Through Iran’s posturing and meddling in the affairs of states – ranging from Iraq, Syria, Lebanon, Yemen and Bahrain, to name a few – one cannot exclude the undertones of a clash of civilizations made by its leadership. Some suggest that Jewish extremism is indirectly aligned to that clash, as it advances its ultimate goal – one that states that the modern state of Israel is best protected by Jewish state to stand up to a possibly ever-spreading ISIS. The latest attacks on Paris seem to serve one objective, and that is to raise tensions and intolerance. ISIS hopes to sow the seeds of fear and hatred in the open, civil societies spread out across Europe and the rest of the world for the past six or seven decades.
Seeds of fear
The latest attacks in Paris will no doubt awaken fears and embolden the extreme right, not just in France, but across the continent. For the ISIS-linked cells that committed this heinous crime against Parisians did not spare the Christians or the Muslims, the Buddhists or the atheists, women or men, or the young or the old. The attacks did not differentiate between lovers of music, whether of hard rock, heavy metal or jazz.
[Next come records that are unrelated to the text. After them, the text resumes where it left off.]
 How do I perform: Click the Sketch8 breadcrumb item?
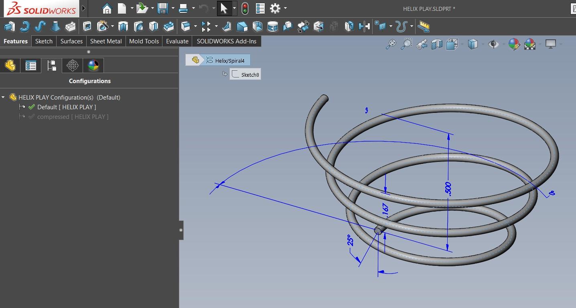click(x=245, y=75)
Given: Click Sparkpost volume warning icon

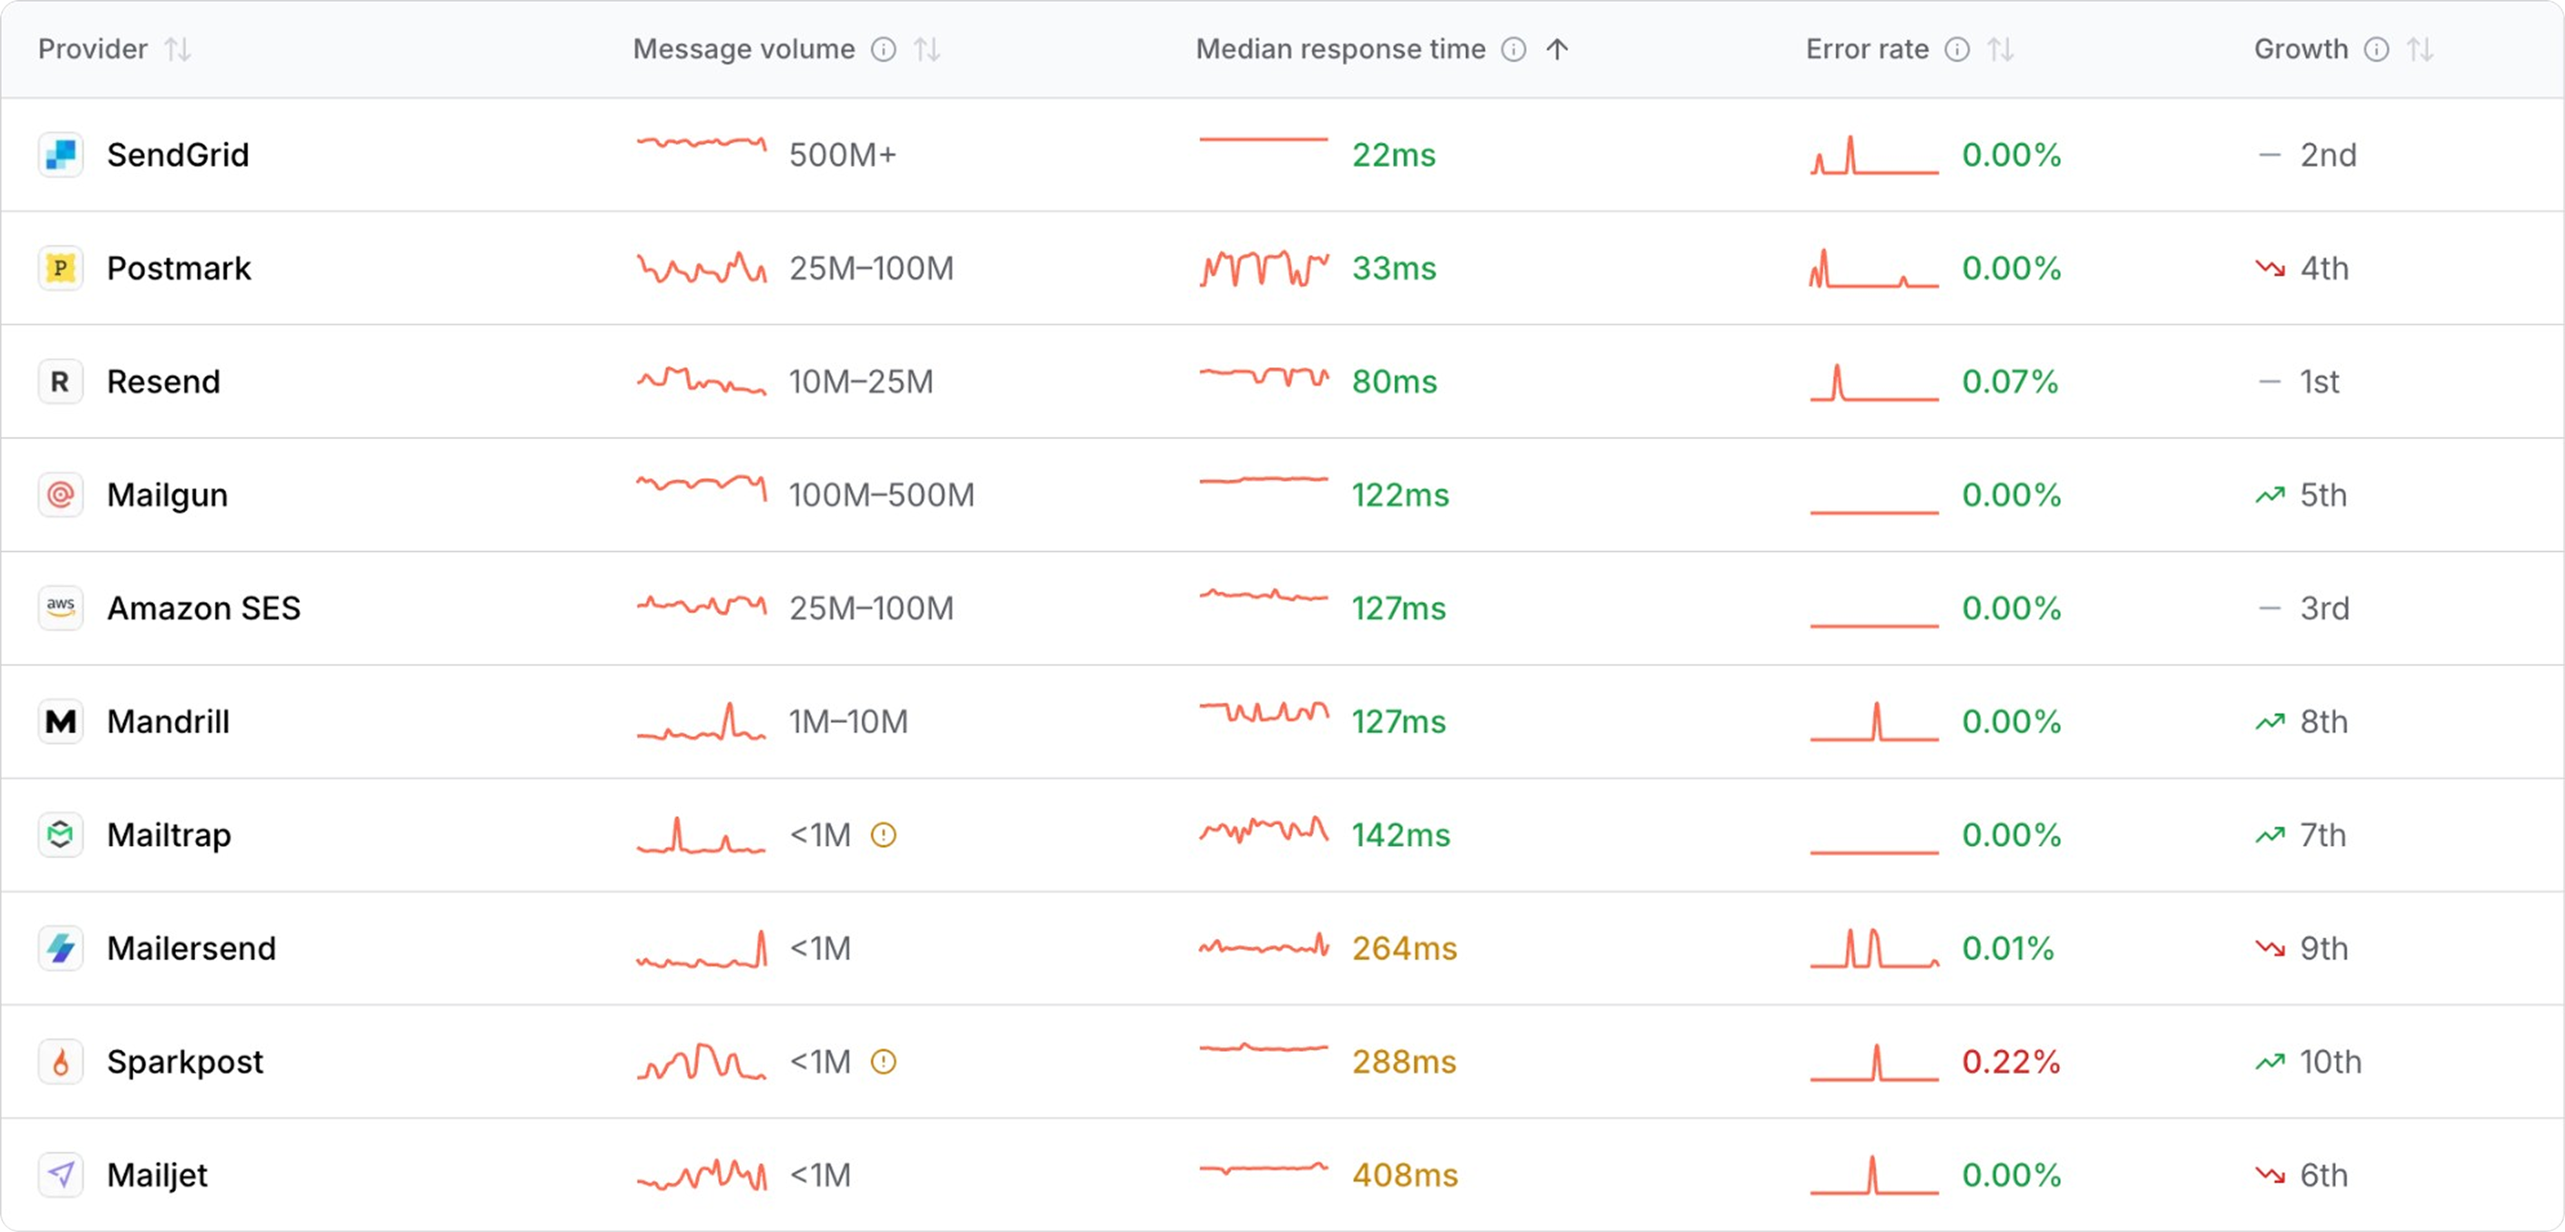Looking at the screenshot, I should (883, 1062).
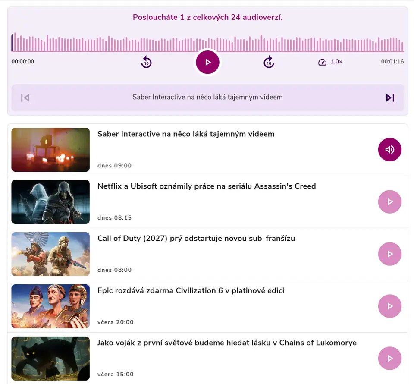Skip to the next audio track
The image size is (414, 384).
pos(390,98)
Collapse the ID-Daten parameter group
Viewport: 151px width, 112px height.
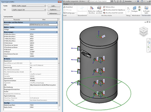[x=57, y=59]
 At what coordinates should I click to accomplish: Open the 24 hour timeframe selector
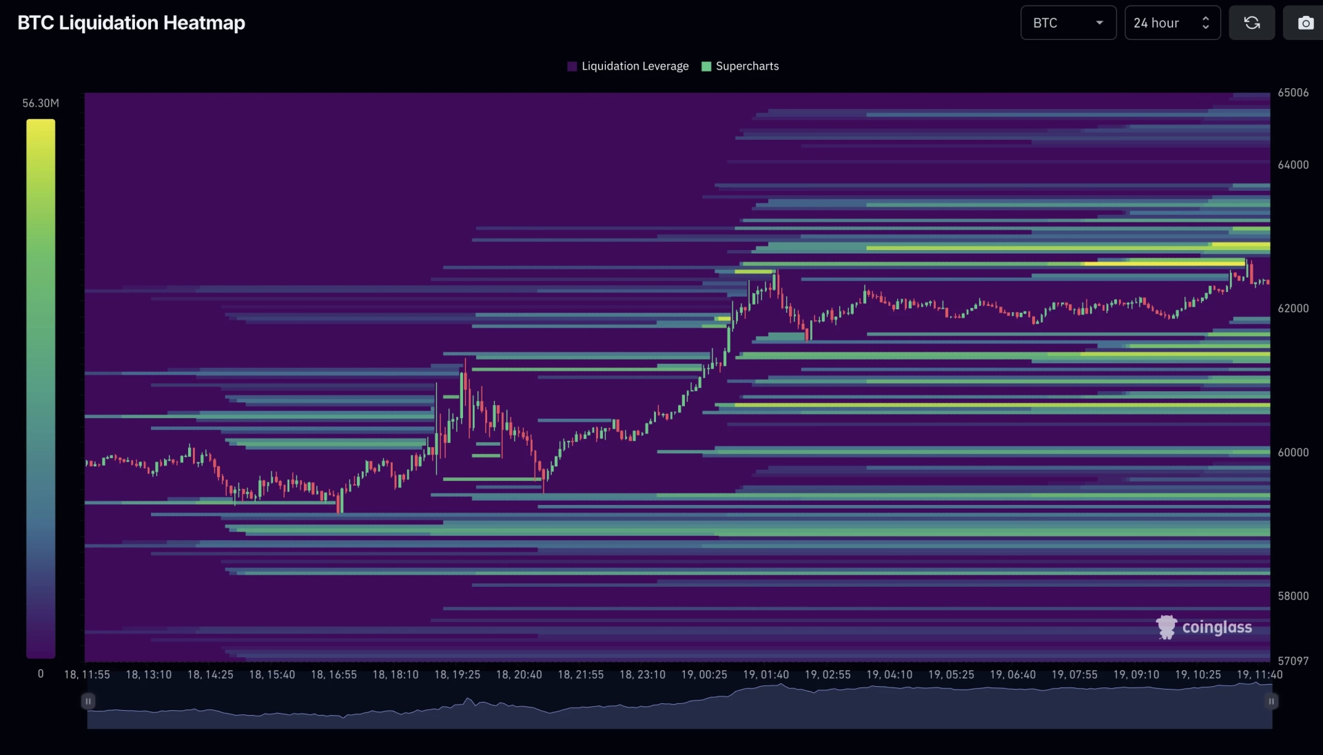1172,23
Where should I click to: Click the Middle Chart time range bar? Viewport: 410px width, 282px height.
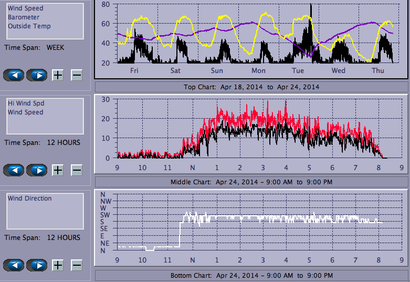[251, 182]
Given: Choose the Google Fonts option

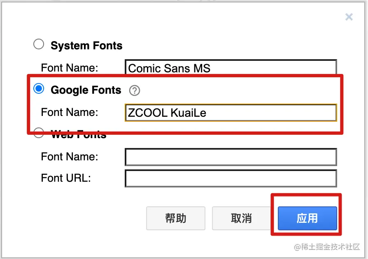Looking at the screenshot, I should [39, 88].
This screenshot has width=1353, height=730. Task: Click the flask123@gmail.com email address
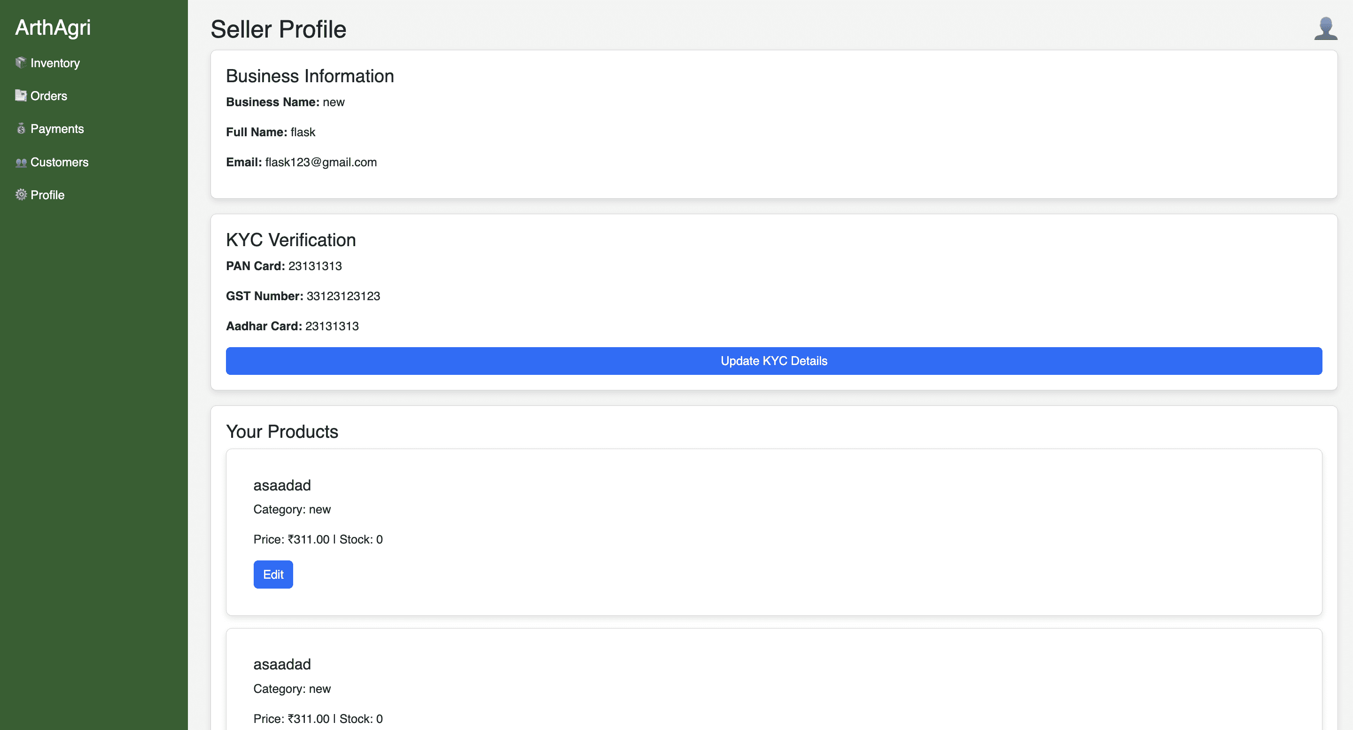pos(320,162)
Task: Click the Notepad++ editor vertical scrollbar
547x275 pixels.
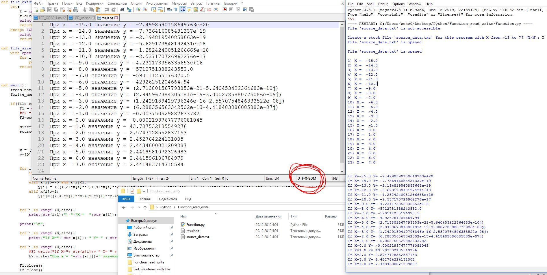Action: pyautogui.click(x=342, y=95)
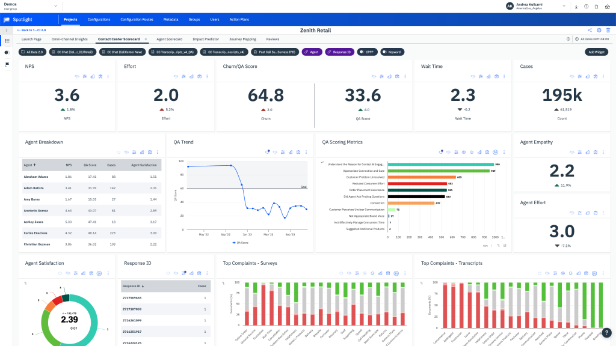Open the NPS widget three-dot menu

pos(108,76)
The criminals were blind to other nationalities and did not care if they killed French citizens or with them people from 20 different nationalities. They did not select their targets according to creed, beliefs, sects or ethnicities. They vented their anger on our way of life, and they were out to kill our way of life that for some reason they do not like, because someone somewhere told them it was the source of all evil. The criminals – and I will not call them terrorists as they wish to be called – are playing a dangerous card.
A mosaic of society
The areas they targeted represent a basic mosaic of modern society: a cafe, an Asian restaurant, a concert hall, and a football ground. Above and beyond, those who terrorized by the indiscriminate violence and weaponry were aiming at something more cruel. In the ninth, tenth and eleven districts of Paris, people to a great extent are colorblind. Most are politically correct and serve somehow as an example of coexistence – if not a totally perfect one.In these parts of Paris, the French Africans live with the White Catholic French from Normandy, the French Arabs are neighbors with Chinese. Jews live beside Muslims, while the Christians thrive happily with the Buddhists.
Winning over terror
In those same neighborhoods, an entente cordiale exists, despite differences. In a way, the city’s left-wing bourgeois, bohemian population resembles the world’s hard-working people from all classes, who are accustomed to living together no matter what. It is no wonder that Paris receives millions of visitors each year, who come to sip coffee on its many terraces at the corners of many boulevards, and to feel illuminated by the history found on Parisian streets. Those visitors want to be inspired by living an everyday life in Paris and then maybe wherever they go back to later. In the areas targeted by ISIS, Cambodians made peace with the Vietnamese and Chinese, while Algerian immigrants made peace with their former colonial brethren, while the Jews returned in force and repopulated synagogues that Nazi Germany once emptied of worshippers. Today in Paris, despite the wounds and the gravity and scale of the attacks, it is time to demonstrate a further attachment to living that same way of life that cannot help but resemble that piano player who returns every day to Place de la Republique, intent on playing for remembrance and healing, and in his own way expressing what President Hollande said: that the French republic will win over terror.And I hope that the piano player will play away the dangers of an imposed clash of civilizations.